§ **Written problem**: Copy out the data below with "sidebar footer" renamed to "page footer" and nothing else changed. Leave the pictures out.
━━━
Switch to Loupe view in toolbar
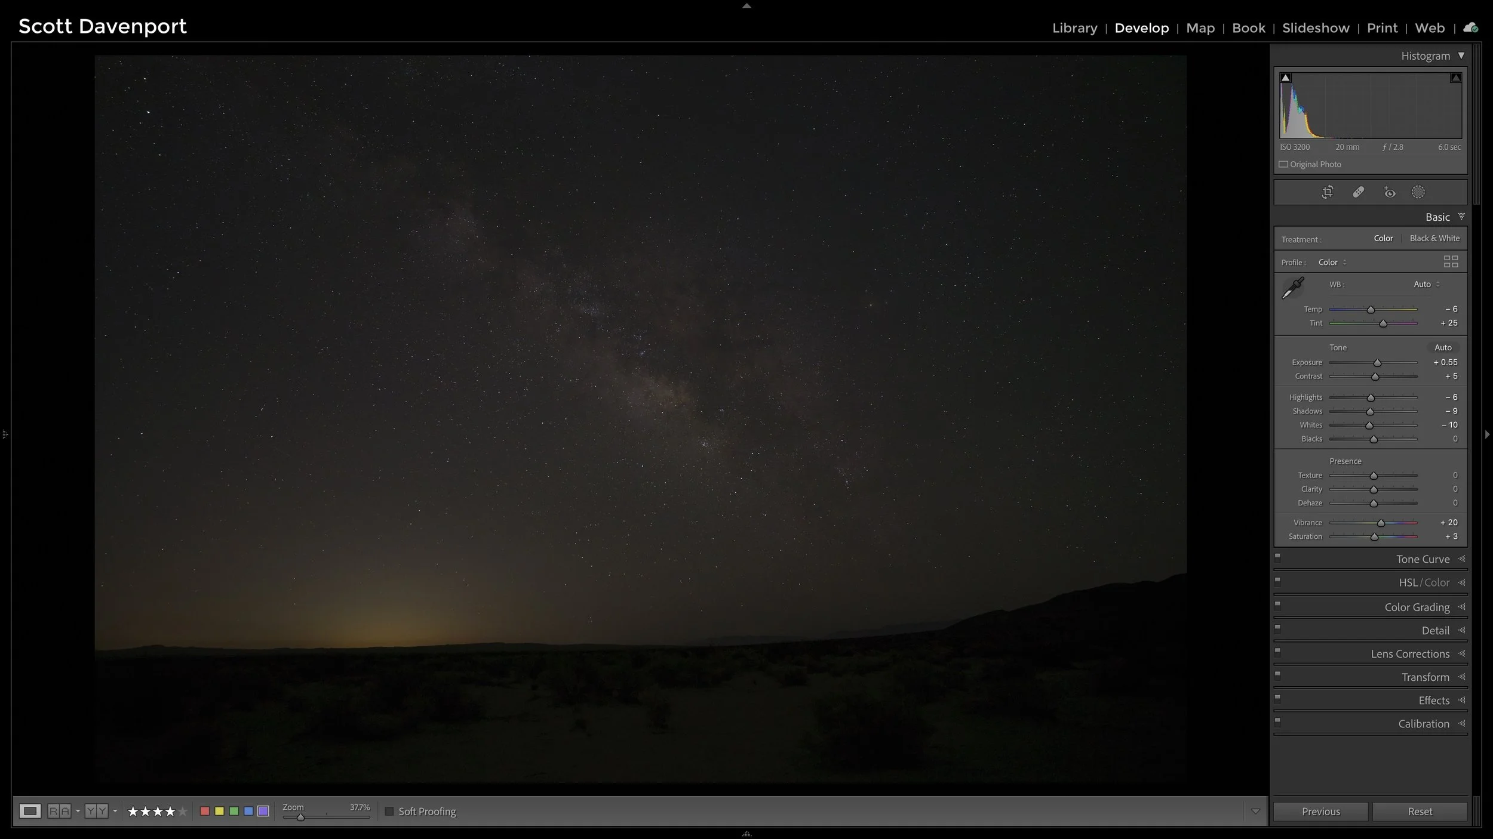 [x=30, y=811]

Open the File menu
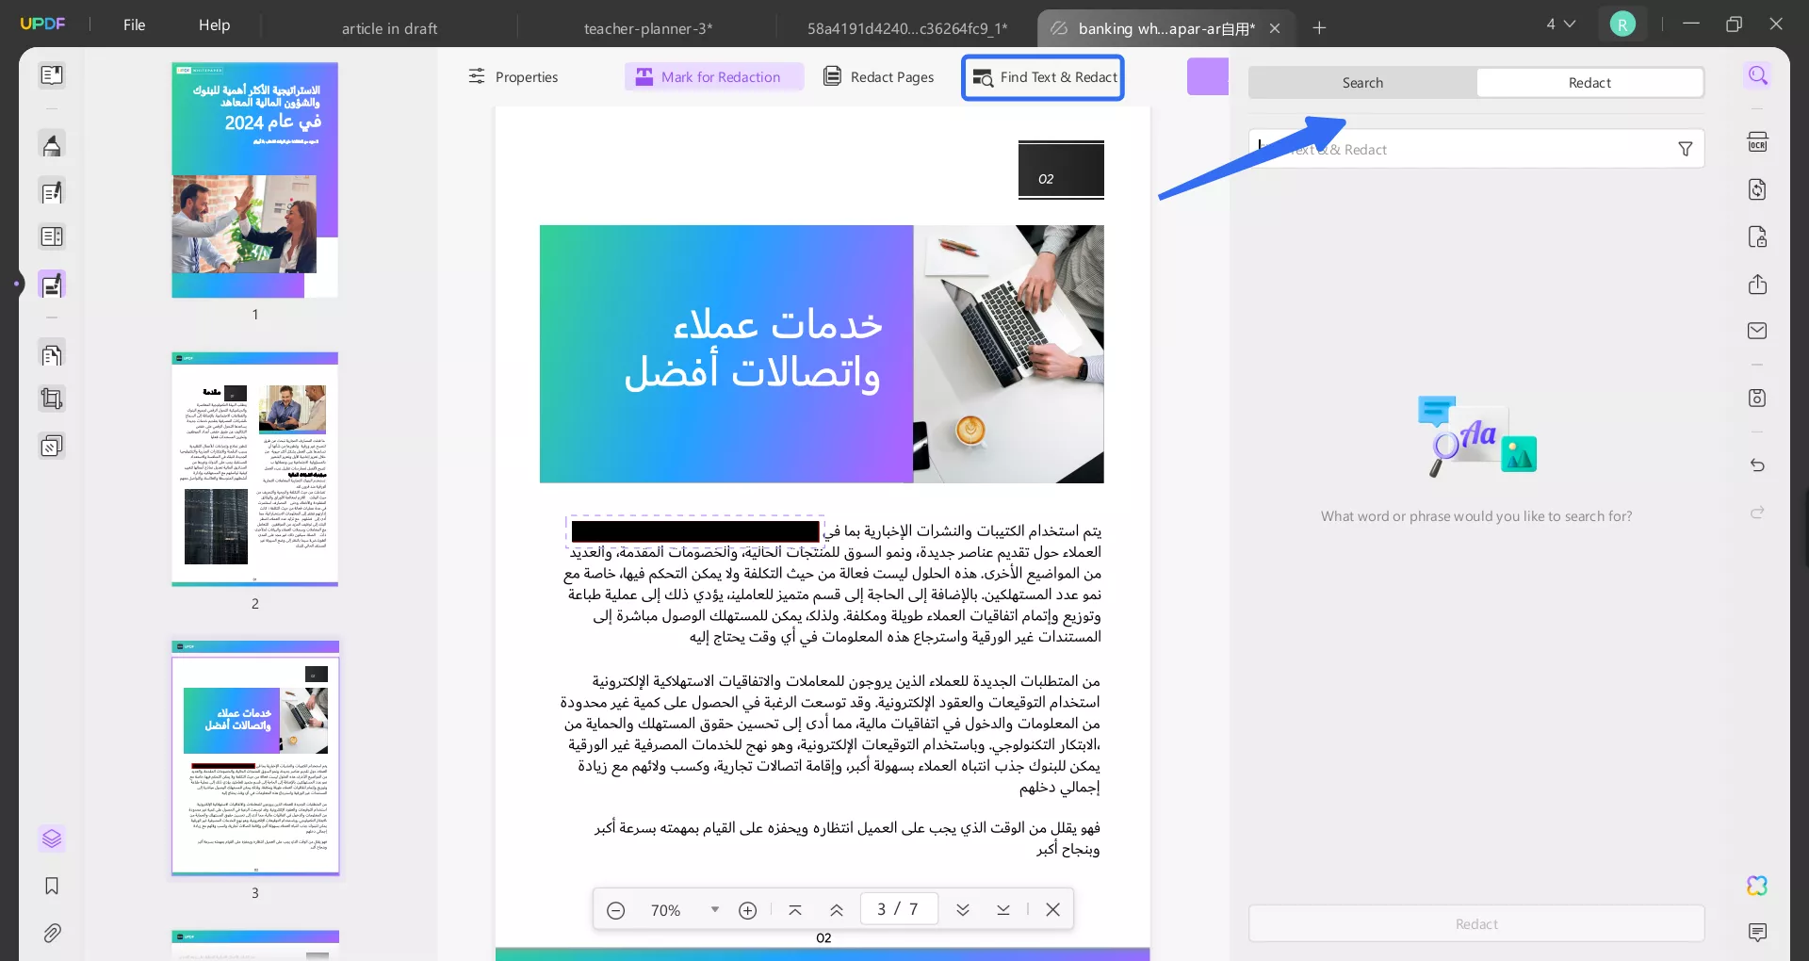click(x=133, y=24)
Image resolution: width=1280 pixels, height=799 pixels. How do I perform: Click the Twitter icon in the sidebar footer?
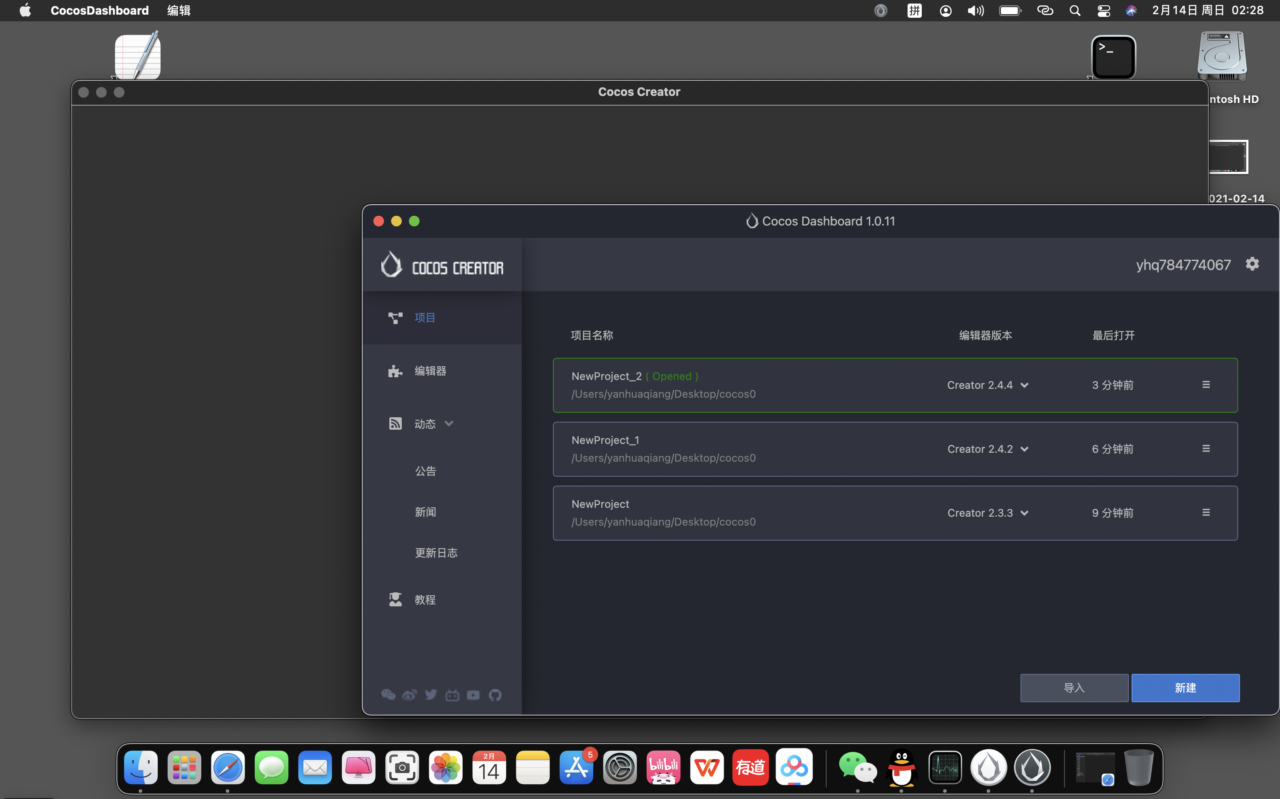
━━━
§ **Solution to this problem**:
Switch to Loupe view in toolbar
 [x=30, y=811]

Open the File menu
click(x=133, y=24)
Image resolution: width=1280 pixels, height=799 pixels. How do I perform: Click the Twitter icon in the page footer?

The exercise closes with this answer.